Swap "Where should I click to" for "Which spot should I click to" everywhere it occurs in the material below, and reproduce the rest without any change.
-- begin Given data --
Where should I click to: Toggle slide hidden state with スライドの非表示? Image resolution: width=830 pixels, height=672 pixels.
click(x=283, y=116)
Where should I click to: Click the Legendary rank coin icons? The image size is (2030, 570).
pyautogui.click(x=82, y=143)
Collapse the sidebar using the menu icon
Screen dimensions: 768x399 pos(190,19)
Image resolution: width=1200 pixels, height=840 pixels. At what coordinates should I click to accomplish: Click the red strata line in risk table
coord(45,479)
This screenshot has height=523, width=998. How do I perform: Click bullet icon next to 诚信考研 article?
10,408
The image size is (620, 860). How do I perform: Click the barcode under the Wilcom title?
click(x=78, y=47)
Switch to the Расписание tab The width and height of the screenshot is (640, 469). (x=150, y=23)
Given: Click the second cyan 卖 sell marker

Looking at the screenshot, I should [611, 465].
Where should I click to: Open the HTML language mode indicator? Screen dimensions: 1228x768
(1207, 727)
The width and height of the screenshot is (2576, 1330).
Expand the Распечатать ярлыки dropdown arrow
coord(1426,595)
-- end Given data --
- **Right answer**
Which spot should I click to: Toggle slide hidden state with スライドの非表示? Image resolution: width=830 pixels, height=672 pixels.
click(x=283, y=116)
Which spot should I click to: Click the Legendary rank coin icons? The image size is (2030, 570).
pyautogui.click(x=82, y=143)
Collapse the sidebar using the menu icon
Screen dimensions: 768x399 pos(190,19)
Image resolution: width=1200 pixels, height=840 pixels. At what coordinates should I click to accomplish: Click the red strata line in risk table
coord(45,479)
This screenshot has height=523, width=998. How do I perform: Click bullet icon next to 诚信考研 article?
10,408
The image size is (620, 860). How do I perform: Click the barcode under the Wilcom title?
click(x=78, y=47)
Switch to the Расписание tab The width and height of the screenshot is (640, 469). (x=150, y=23)
Given: Click the second cyan 卖 sell marker

Looking at the screenshot, I should [611, 465].
Which spot should I click to: Open the HTML language mode indicator? Screen dimensions: 1228x768
(1207, 727)
The width and height of the screenshot is (2576, 1330).
Expand the Распечатать ярлыки dropdown arrow
coord(1426,595)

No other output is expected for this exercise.